**TASK DIRECTIONS**
Please return exactly the line that contains "Screen dimensions: 374x238" and every line after it, through the last line of the records below, with no pictures.

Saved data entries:

--------------------

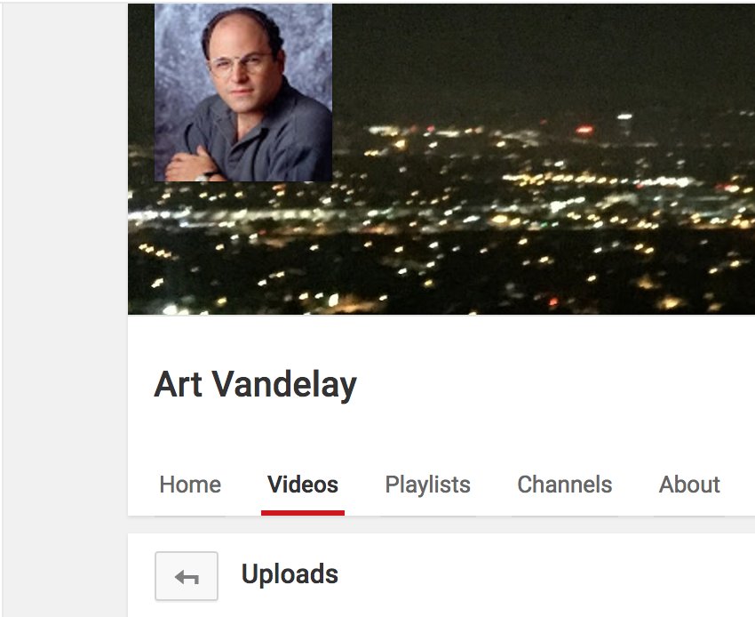Click the white space right of Art Vandelay
The width and height of the screenshot is (755, 617).
click(553, 386)
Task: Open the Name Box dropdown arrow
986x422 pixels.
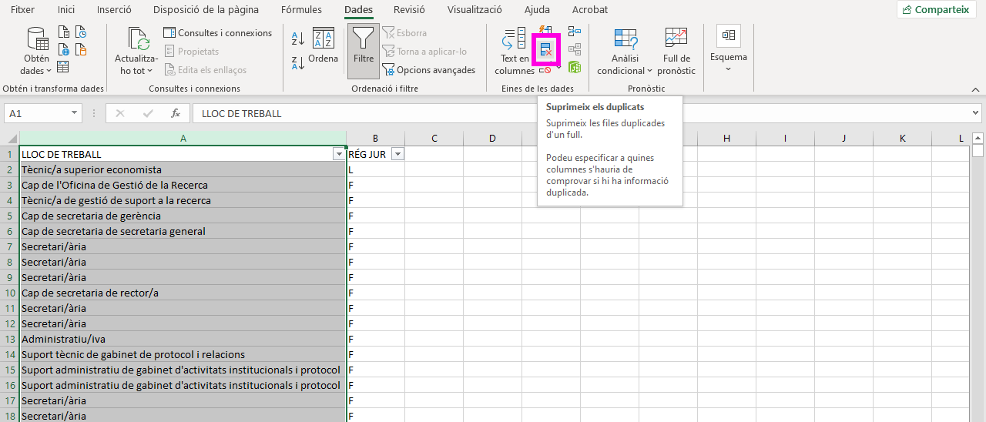Action: coord(75,113)
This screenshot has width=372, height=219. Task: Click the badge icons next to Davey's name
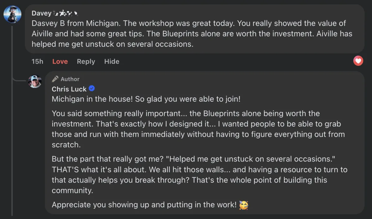click(x=66, y=13)
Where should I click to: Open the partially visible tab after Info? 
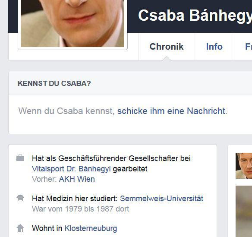[x=249, y=47]
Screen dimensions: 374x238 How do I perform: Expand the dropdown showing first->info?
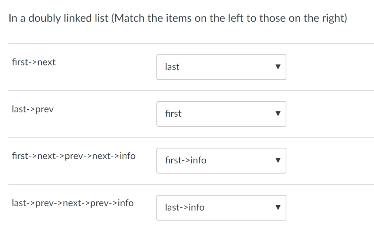pyautogui.click(x=221, y=160)
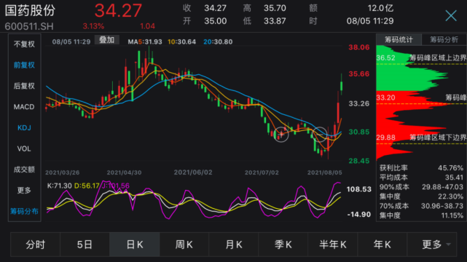Close the chart view with X icon
Screen dimensions: 467x262
click(451, 15)
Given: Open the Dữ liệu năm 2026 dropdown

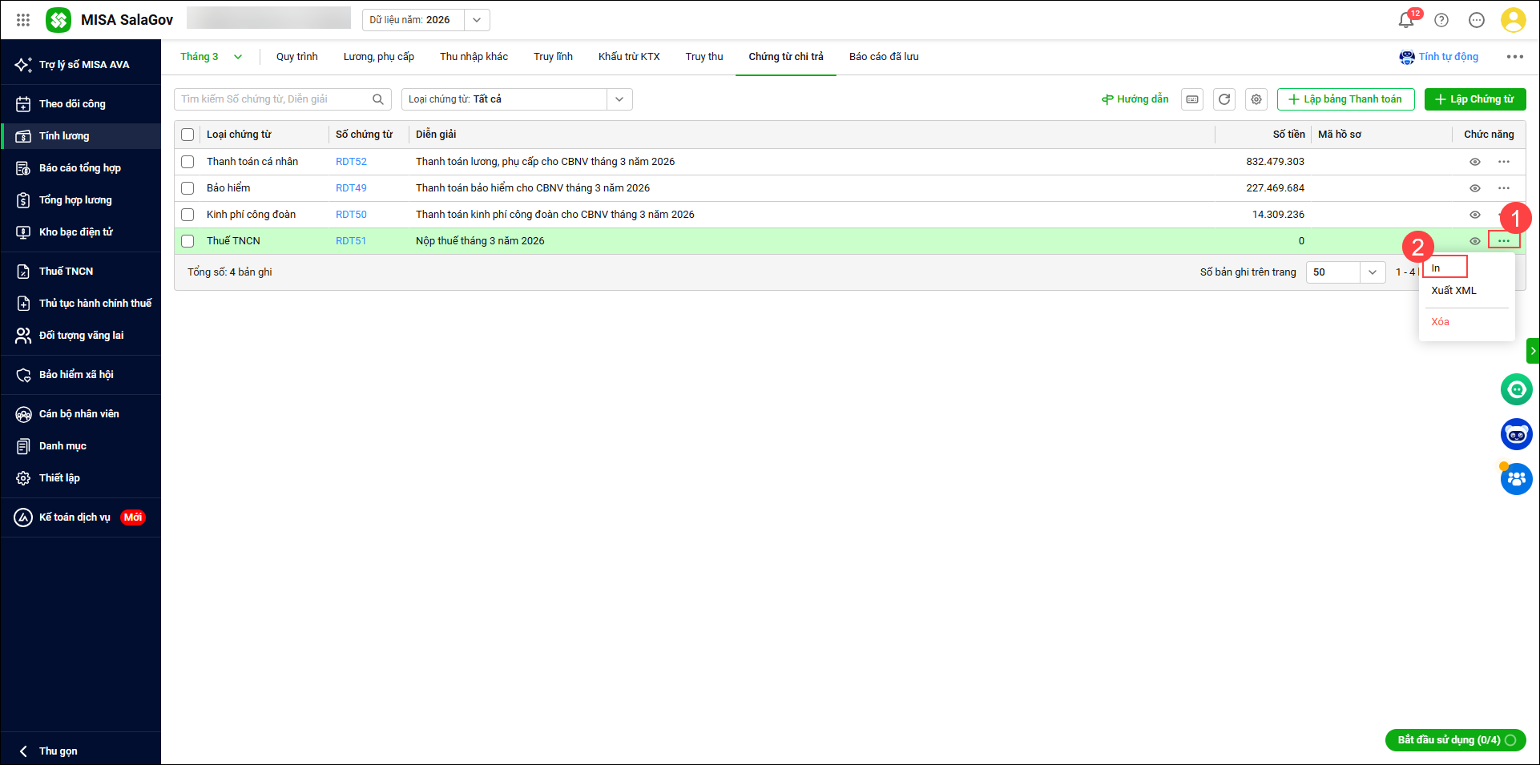Looking at the screenshot, I should click(x=477, y=20).
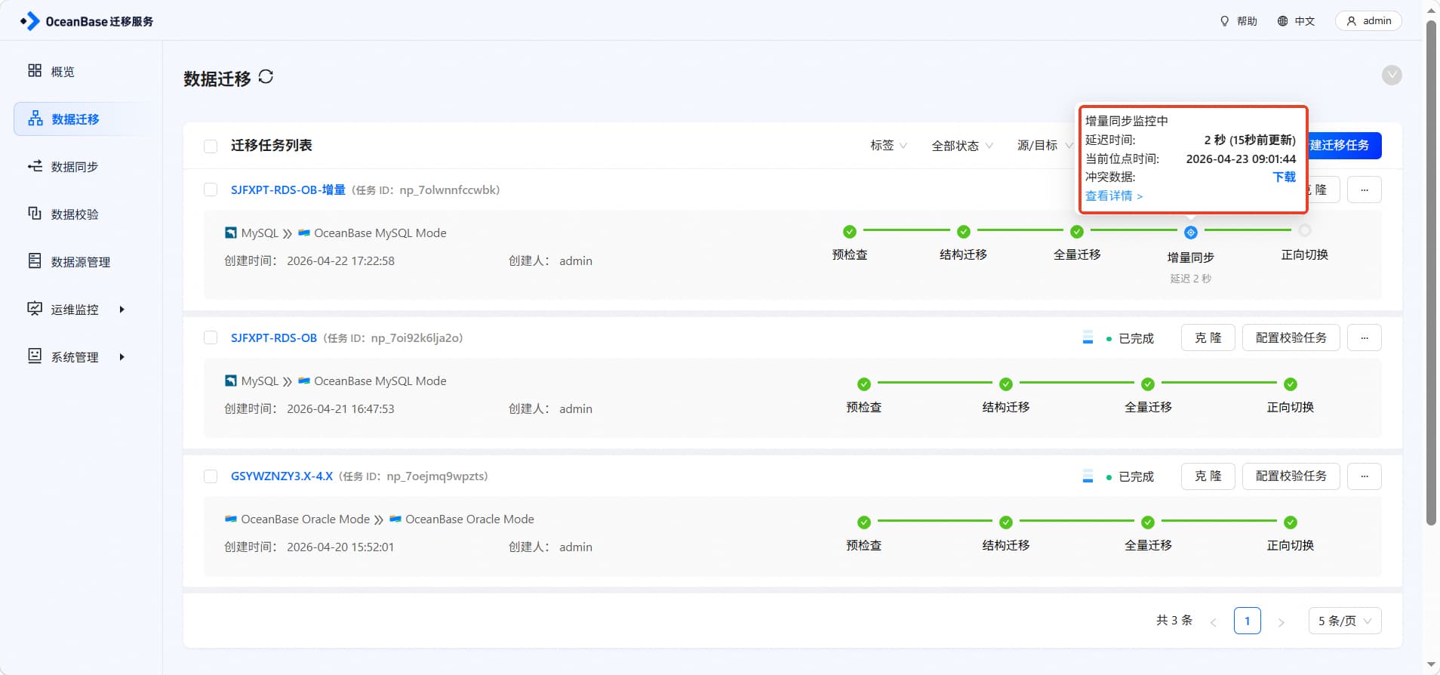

--------------------

**ANSWER TO THE PROBLEM**
Screen dimensions: 374x238 How do I perform: Expand the dropdown showing first->info?
pyautogui.click(x=221, y=160)
Close the chart view with X icon
Screen dimensions: 467x262
click(451, 15)
Given: Open the Dữ liệu năm 2026 dropdown

Looking at the screenshot, I should click(x=477, y=20).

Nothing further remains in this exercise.